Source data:
====================

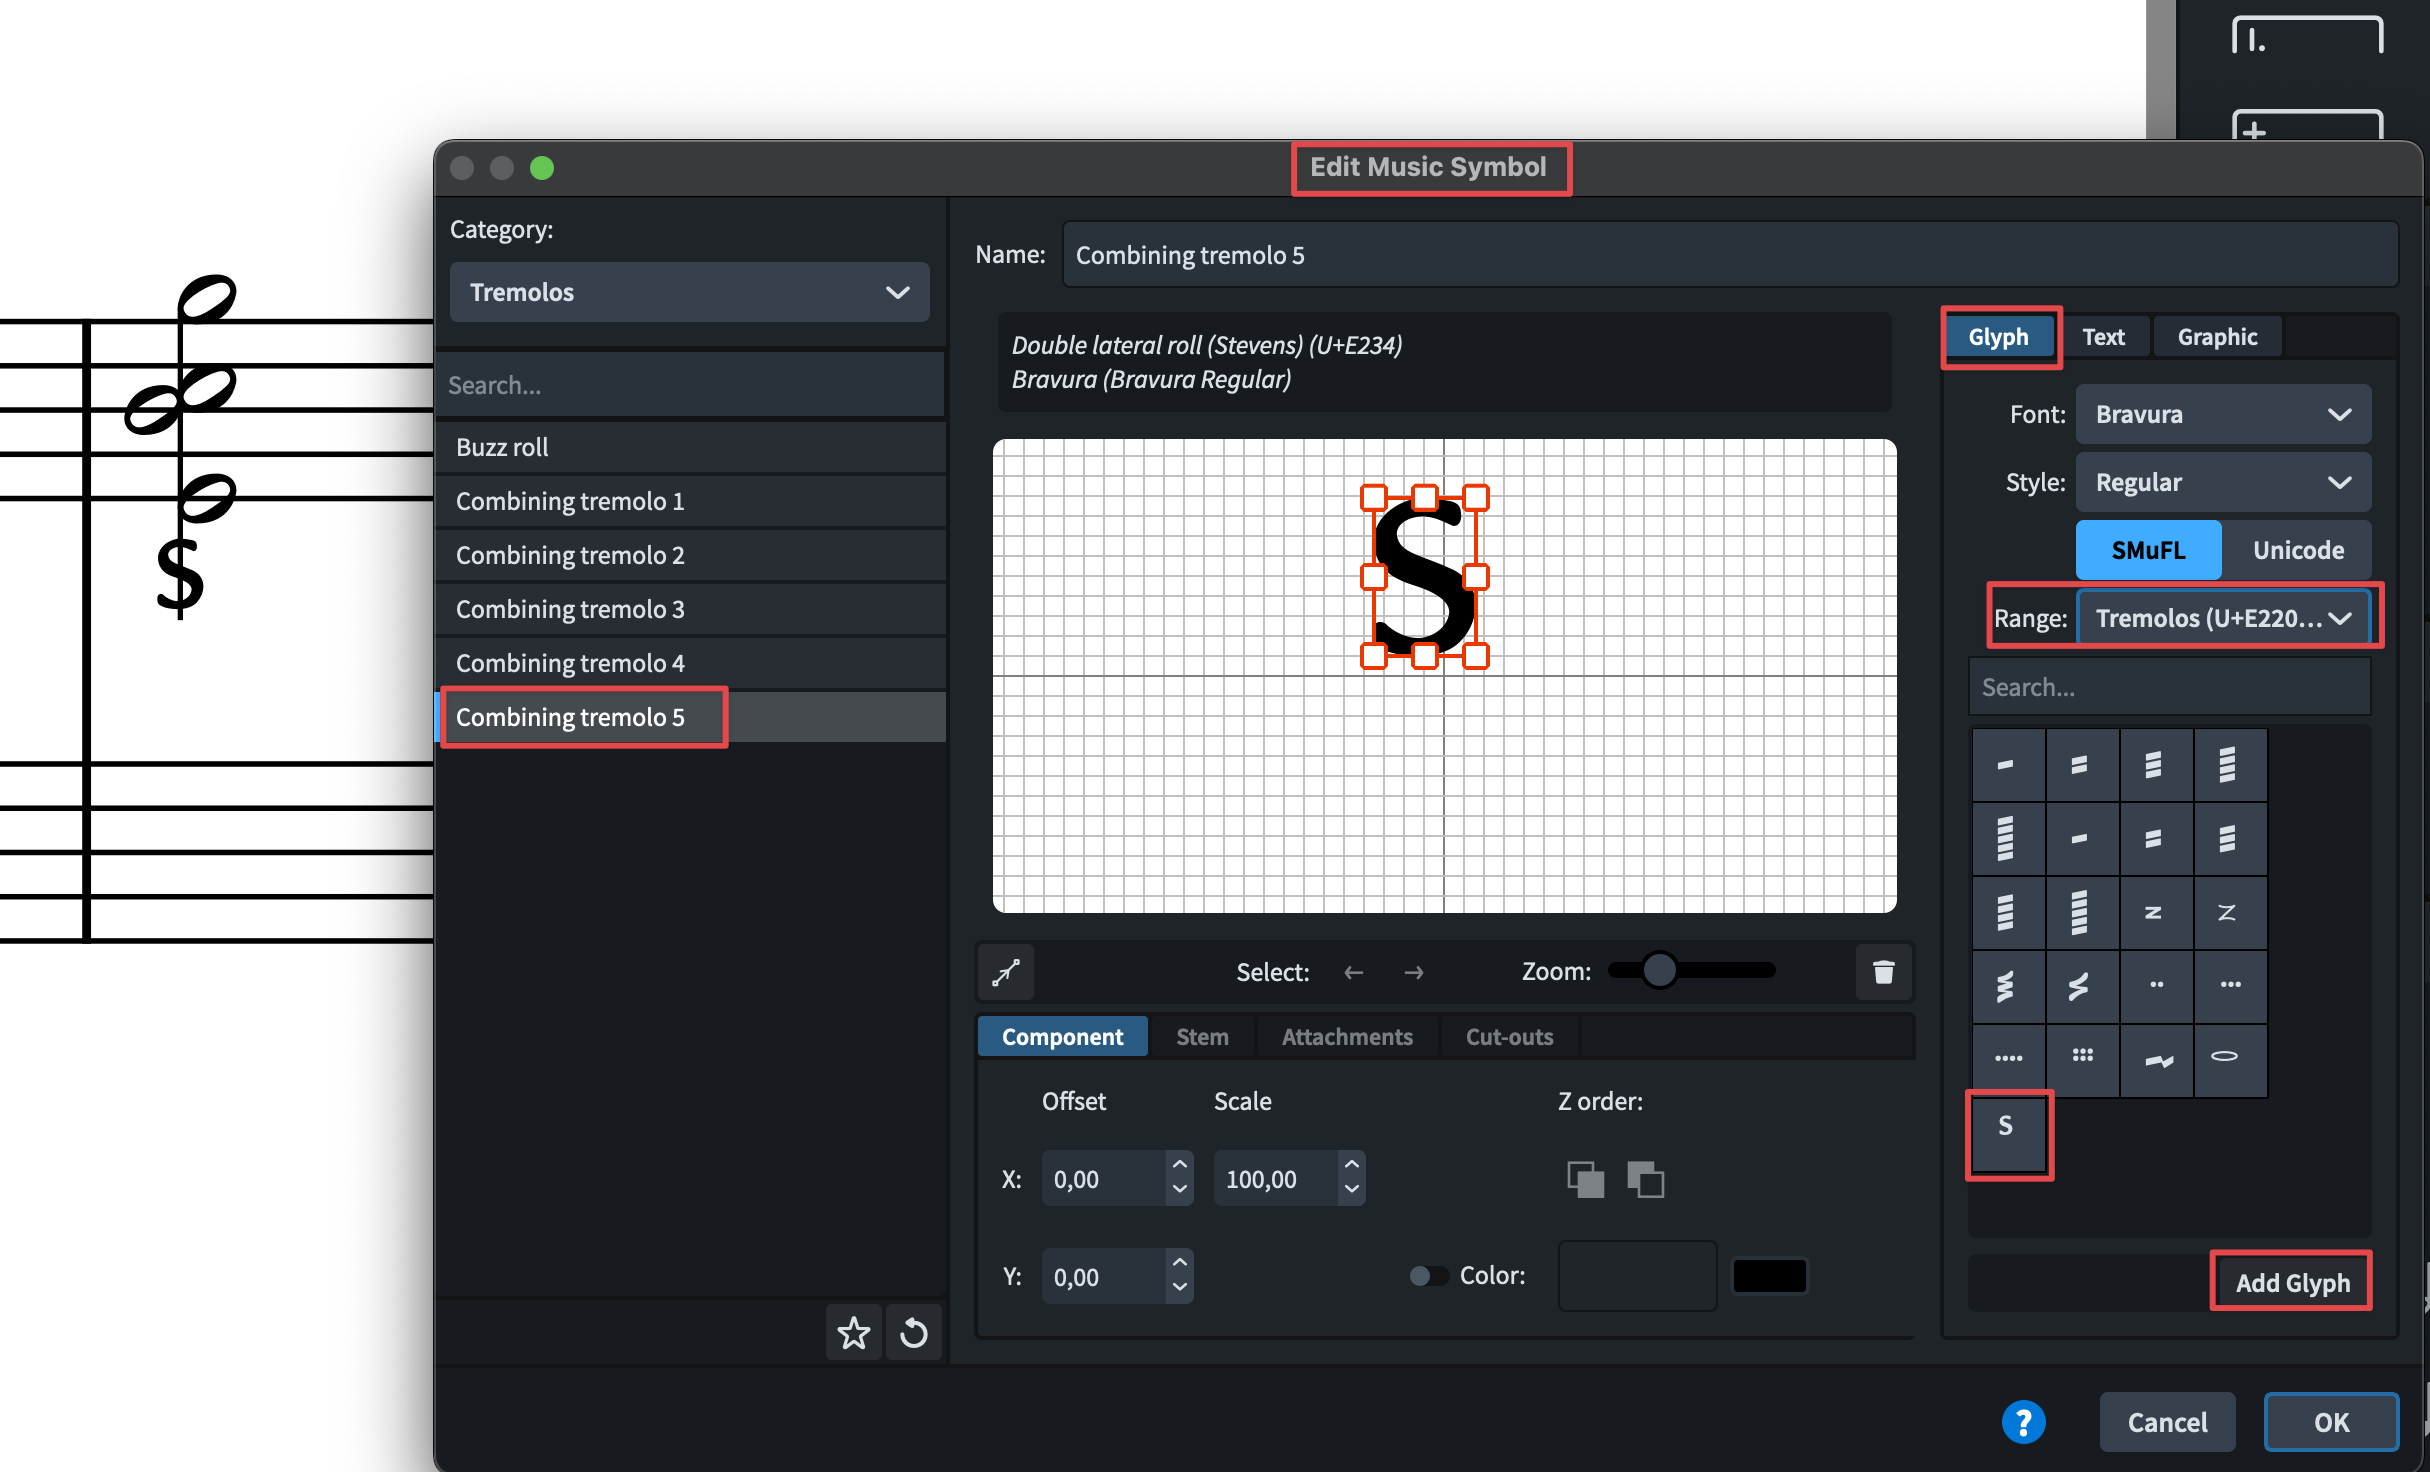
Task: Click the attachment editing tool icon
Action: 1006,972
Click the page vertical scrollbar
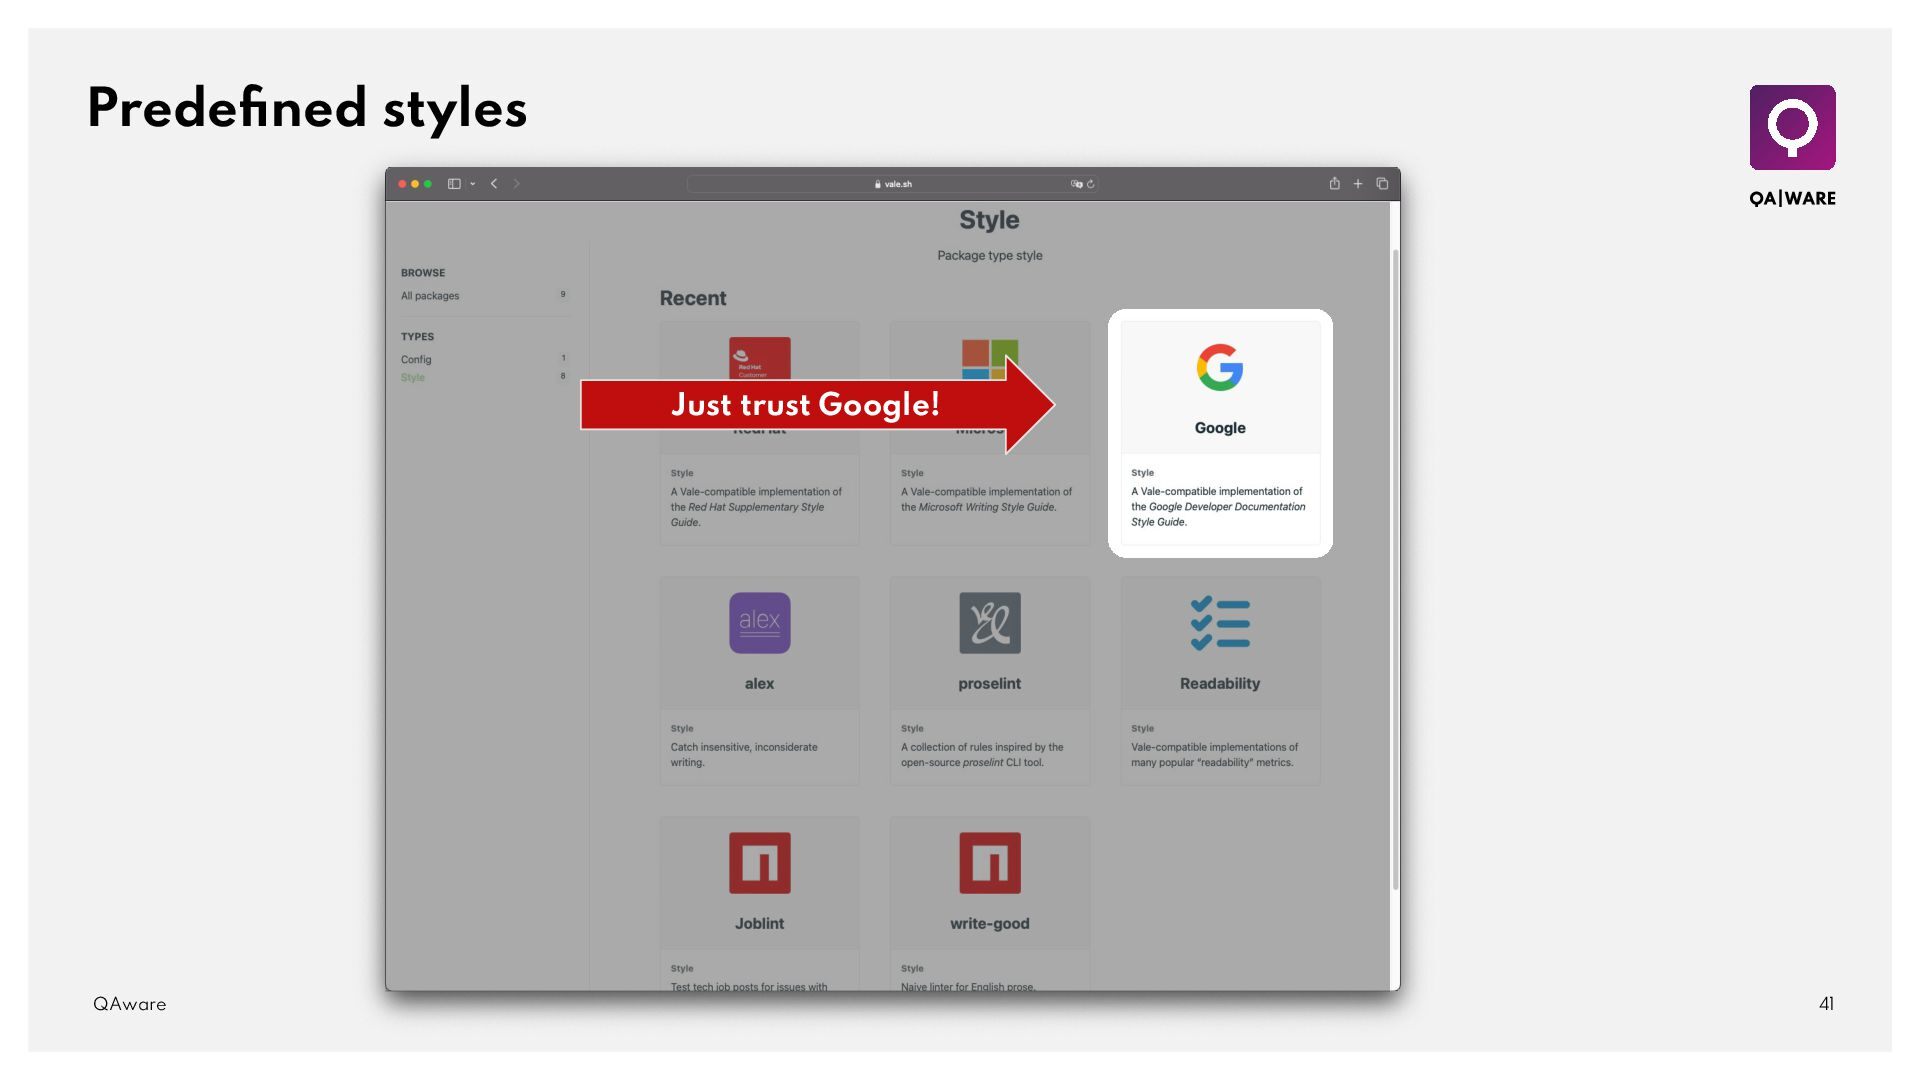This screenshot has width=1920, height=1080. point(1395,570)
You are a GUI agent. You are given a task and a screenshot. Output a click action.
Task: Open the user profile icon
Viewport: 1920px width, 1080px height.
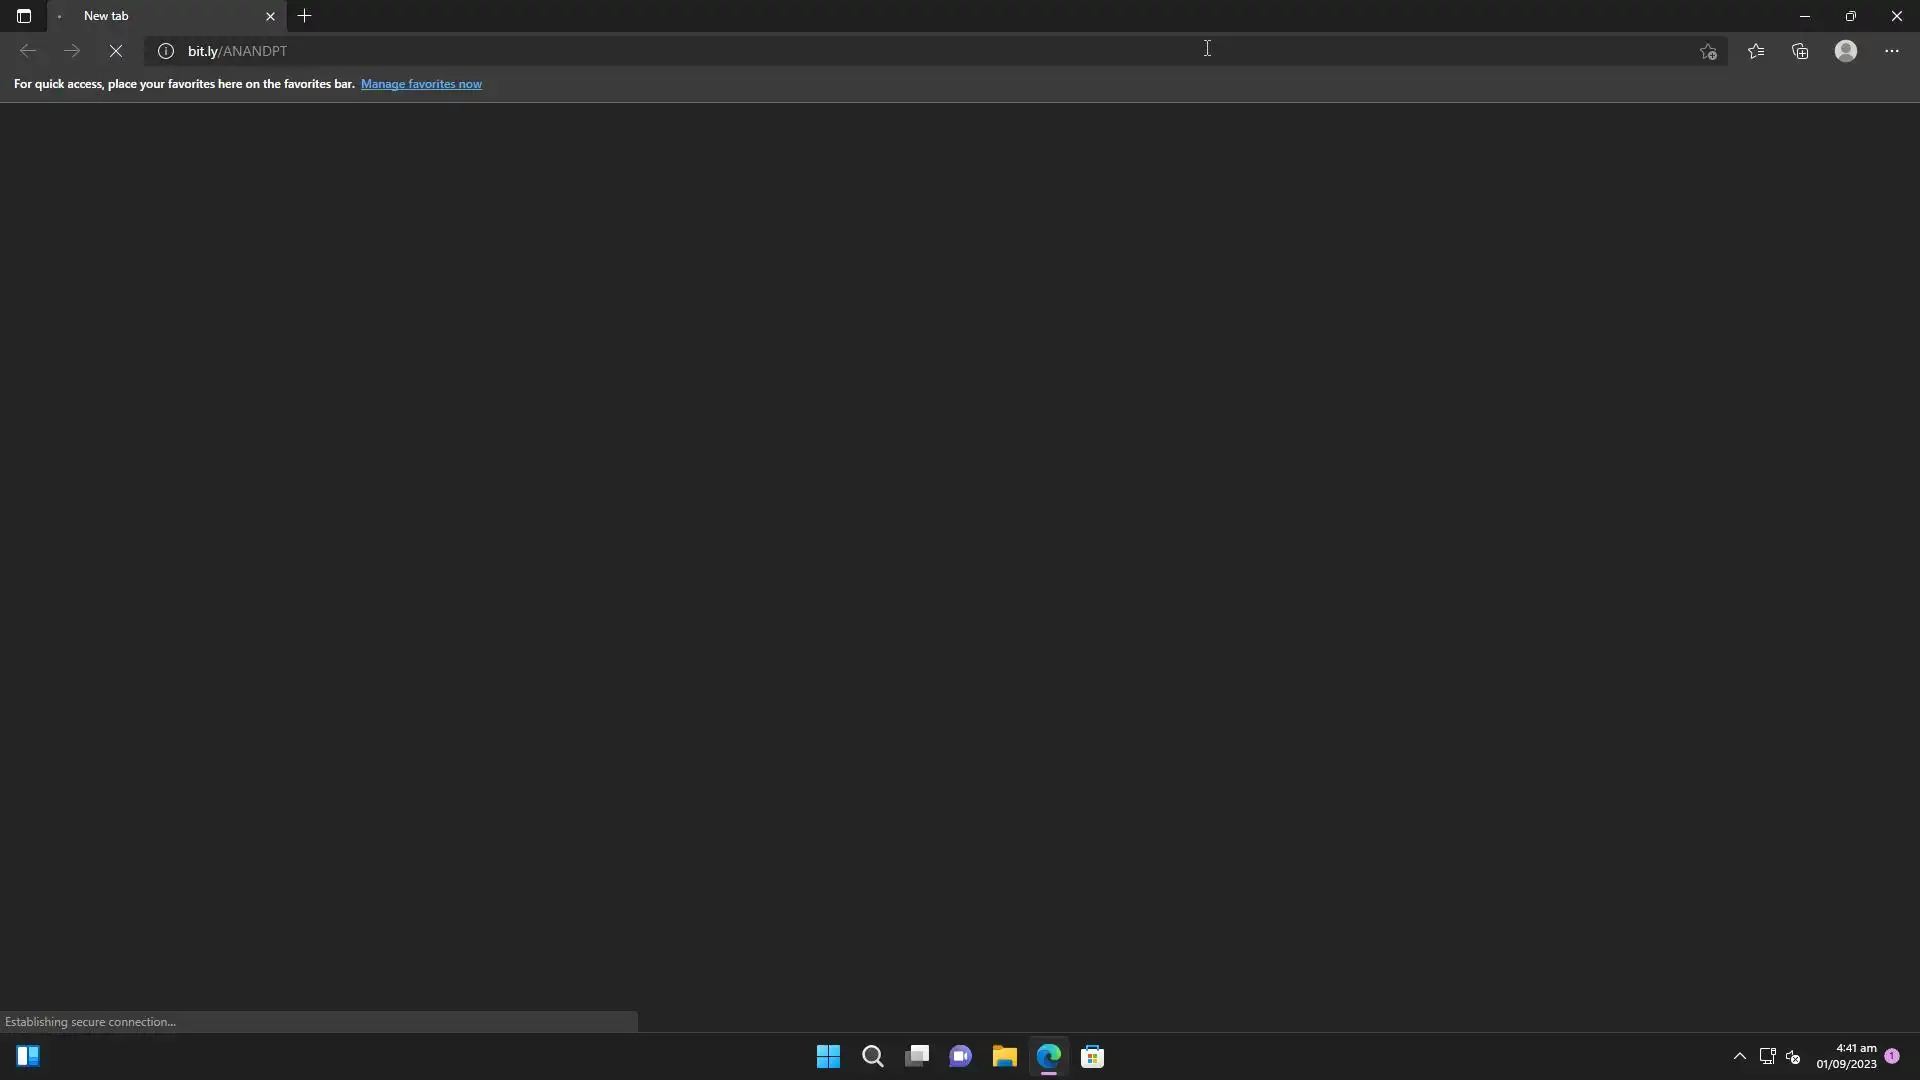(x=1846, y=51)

====================

**Action item**
Go to the line that contains "Task: Open the user profile icon" and copy exactly from there through the last line of the records above, both included. Omit pictures.

**Exercise output**
Task: Open the user profile icon
Viewport: 1920px width, 1080px height.
(x=1846, y=51)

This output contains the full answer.